These studies are difficult to interpret as they were both non-randomised, controlled trials and therefore only measured confounding factors (such as OI, aetiology) can be accounted for. The numbers of patients in both studies undergoing ECMO was small and patient care in an ECMO-centre, irrespective of whether the child was cannulated for ECMO could potentially be a confounding factor. While Green’s study did not include long-term follow-up, POPC and PCPC were equivalent between the groups in Barbaro’s study.

Given the supportive evidence in neonates (13) and adults (14) and the widespread use of ECMO for severe paediatric respiratory failure, it seems unlikely that a traditional randomised trial comparing the ECMO versus conventional therapy will be feasible or even considered ethical. In an era where ECMO technology and equipment is improving and ECMO complications are possibly diminishing it would appear that studying the precise role of ECMO (indications, trigger-points, contraindications) in severe respiratory failure would be the next step.


Despite improvements in equipment (pumps, oxygenators) complications from ECMO, especially central nervous system (CNS) complications, remain a significant concern.

ECMO complications or adverse events can be classified into:

  • Mechanical (related to pump or oxygenator problems);
  • Surgical site/cannula complications;
  • Multi-organ complications.

Based on ELSO registry data, mechanical complications occur in up to 10–15% of children (oxygenator failure most common). Mechanical failure is more likely with increasing duration of ECMO but the frequency of mechanical failure appears to have reduced over the past 2 decades (18).

Surgical or cannula site haemorrhage occurs in up to 18% of children (19).

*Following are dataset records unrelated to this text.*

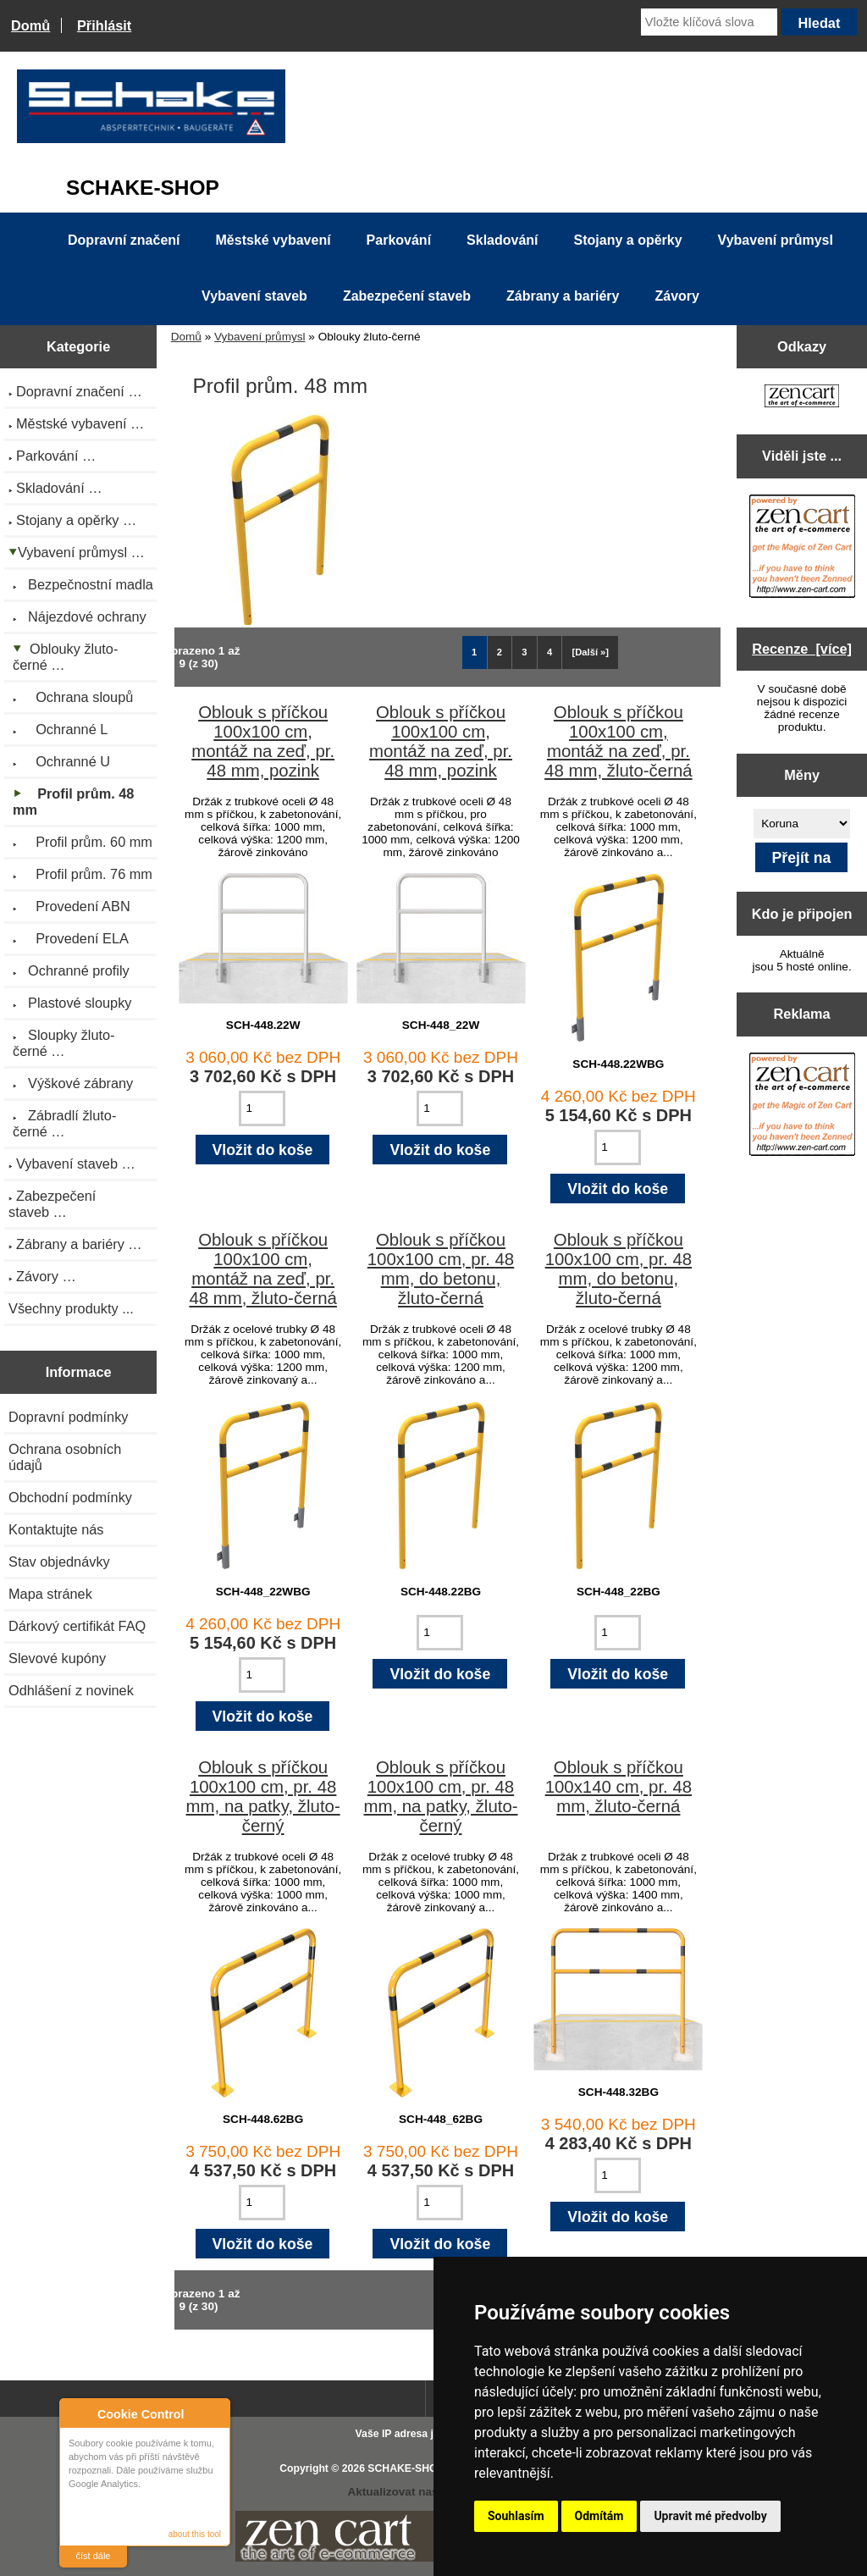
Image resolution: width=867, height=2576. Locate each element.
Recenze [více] (802, 648)
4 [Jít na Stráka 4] (549, 652)
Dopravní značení (123, 240)
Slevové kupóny (57, 1658)
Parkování (399, 240)
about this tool (194, 2534)
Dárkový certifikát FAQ (77, 1625)
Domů (30, 25)
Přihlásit (104, 25)
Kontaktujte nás (55, 1529)
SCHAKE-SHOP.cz (411, 2468)
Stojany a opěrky (628, 240)
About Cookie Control (77, 2413)
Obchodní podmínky (70, 1497)
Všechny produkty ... (71, 1308)
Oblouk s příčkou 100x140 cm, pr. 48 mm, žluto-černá (618, 1787)
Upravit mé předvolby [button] (710, 2516)
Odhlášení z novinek (71, 1690)
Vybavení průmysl (260, 336)
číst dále (93, 2556)
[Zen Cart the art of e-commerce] (802, 397)
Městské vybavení (273, 240)
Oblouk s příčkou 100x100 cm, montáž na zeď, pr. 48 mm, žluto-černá (618, 741)
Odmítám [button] (599, 2516)
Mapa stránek (50, 1593)
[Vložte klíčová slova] (709, 22)
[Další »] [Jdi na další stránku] (591, 652)
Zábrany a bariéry (562, 296)
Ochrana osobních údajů (64, 1457)
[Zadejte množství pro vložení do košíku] (262, 1108)
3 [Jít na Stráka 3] (524, 652)
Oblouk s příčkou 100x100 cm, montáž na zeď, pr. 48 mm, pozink (262, 741)
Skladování (502, 240)
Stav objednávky (59, 1561)
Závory (676, 296)
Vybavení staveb (254, 296)
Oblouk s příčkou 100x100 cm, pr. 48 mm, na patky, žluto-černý (263, 1796)
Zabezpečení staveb (407, 296)
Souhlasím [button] (516, 2516)
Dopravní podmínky (68, 1416)
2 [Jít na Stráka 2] (499, 652)
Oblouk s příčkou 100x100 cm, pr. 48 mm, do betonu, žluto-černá (440, 1268)
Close (214, 2413)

The most concerning multi-organ complications are neurological complications and infection. CNS complications are most likely to result or contribute to poor outcomes for children on ECMO and include CNS haemorrhage (6.4%), CNS infarction (4.2%). CNS complications in children on ECMO are less likely than CNS complications in neonates but more common than CNS complications in adults. It is also clear on analysis of ELSO data that the occurrence of CNS complications has a negative impact on survival and functional outcomes (10,19) (Figure 2).

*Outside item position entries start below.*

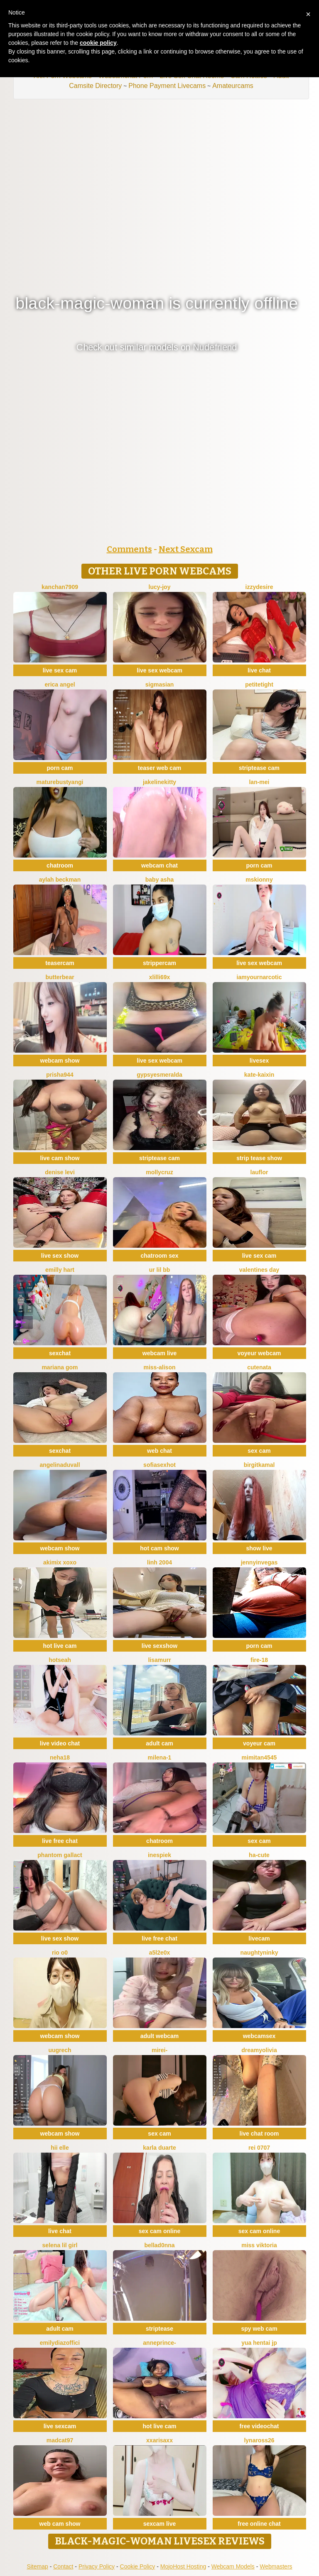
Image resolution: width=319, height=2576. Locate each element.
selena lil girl (60, 2245)
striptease (159, 2328)
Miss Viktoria (259, 2245)
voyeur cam (259, 1743)
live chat (259, 670)
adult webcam (159, 2036)
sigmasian (159, 684)
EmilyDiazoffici (60, 2342)
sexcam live (159, 2523)
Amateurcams (232, 85)
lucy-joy (160, 587)
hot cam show (159, 1548)
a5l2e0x (159, 1952)
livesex (259, 1060)
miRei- (159, 2050)
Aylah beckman (60, 879)
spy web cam (259, 2328)
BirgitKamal (259, 1465)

Figure 2 CT head of a 7 year-old boy on VA ECMO demonstrating acute intracranial haemorrhages. ECMO, extracorporeal membrane oxygenation.

Infection is a common complication in paediatric ECMO. ELSO data analysis demonstrated an infection rate of 18% of total cases or 15.4 per 1,000 ECMO days. Infection rate was proportional to duration of ECMO and the presence of an infection significantly increased risk of mortality [OR 1.91 (95% CI, 1.75–2.08)]. Common organisms included coagulase negative Staphylococci (15.9%), Candida species (12.7%) and Pseudomonas aeruginosa (10.5%) (20).

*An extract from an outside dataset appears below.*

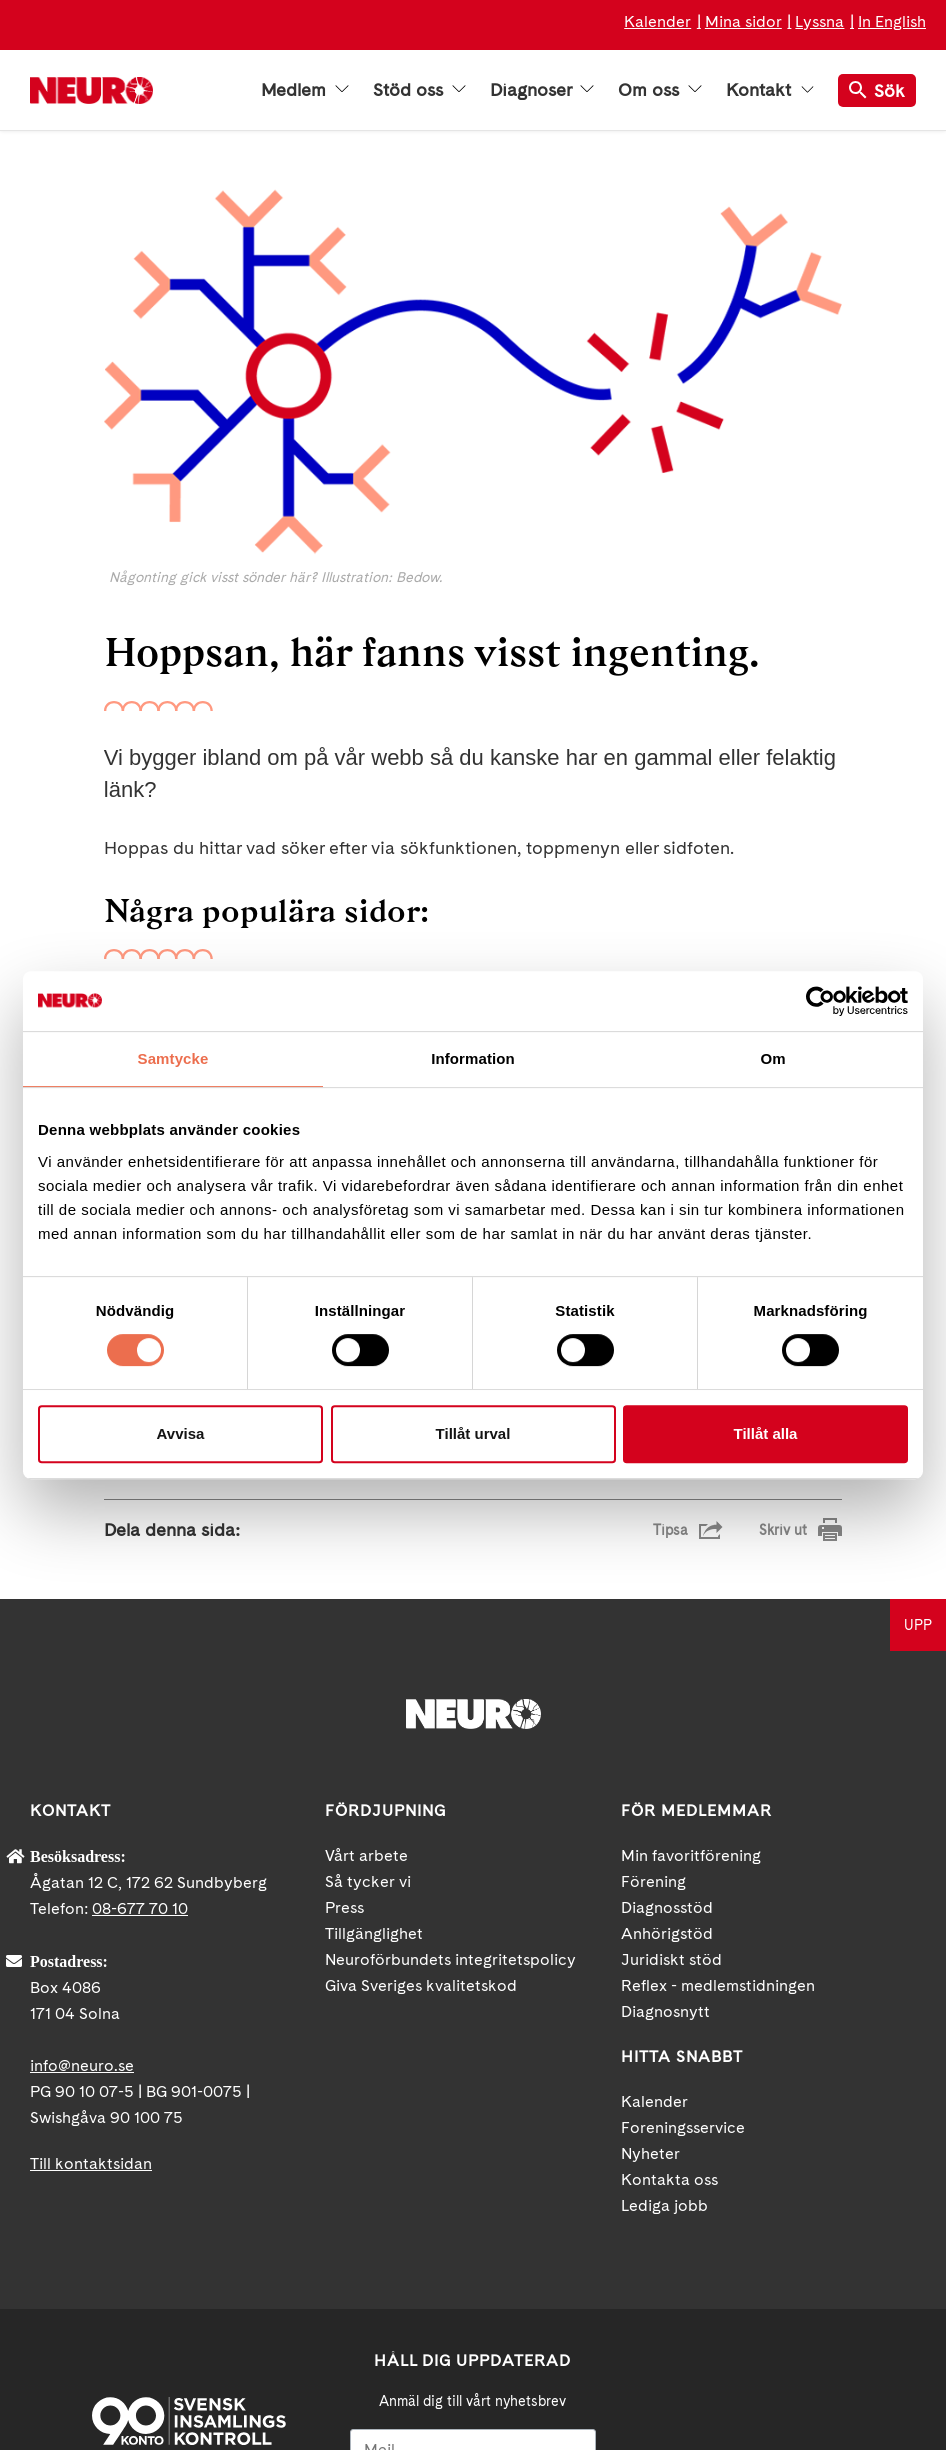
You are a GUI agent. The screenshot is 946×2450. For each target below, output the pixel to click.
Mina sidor (743, 21)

A review of children undergoing ECMO for pneumonia showed at least one patient related complication in 82.7% of children, the most common being secondary bacteraemia (38.5%), pulmonary haemorrhage (5.8%), cerebral infarction (5.8%) and seizures (3.8%). Equipment related complications were seen in 75%, most commonly clots in the circuit (48%), oxygenator failure (11.5%), pump failure (9.6%) and cannula malposition (9.6%) (21).


Estimating the overall outcome of children with ARDS supported with ECMO is difficult. ELSO registry data gives an overall picture in children classified as respiratory ECMO and further analysis of the data gives a breakdown of aetiology and outcome. There are also several observational cohort studies previously referred to in this review. There are however no randomised trials in paediatric ARDS. The UK Neonatal ECMO Trial (13) demonstrated an overall survival of 68% in babies allocated to ECMO versus 41% in those managed without ECMO. The CESAR trial in adult patients (14) demonstrated that 63% of patients allocated to ECMO survived to 6 months without a disability compared to 47% in the conventional management group.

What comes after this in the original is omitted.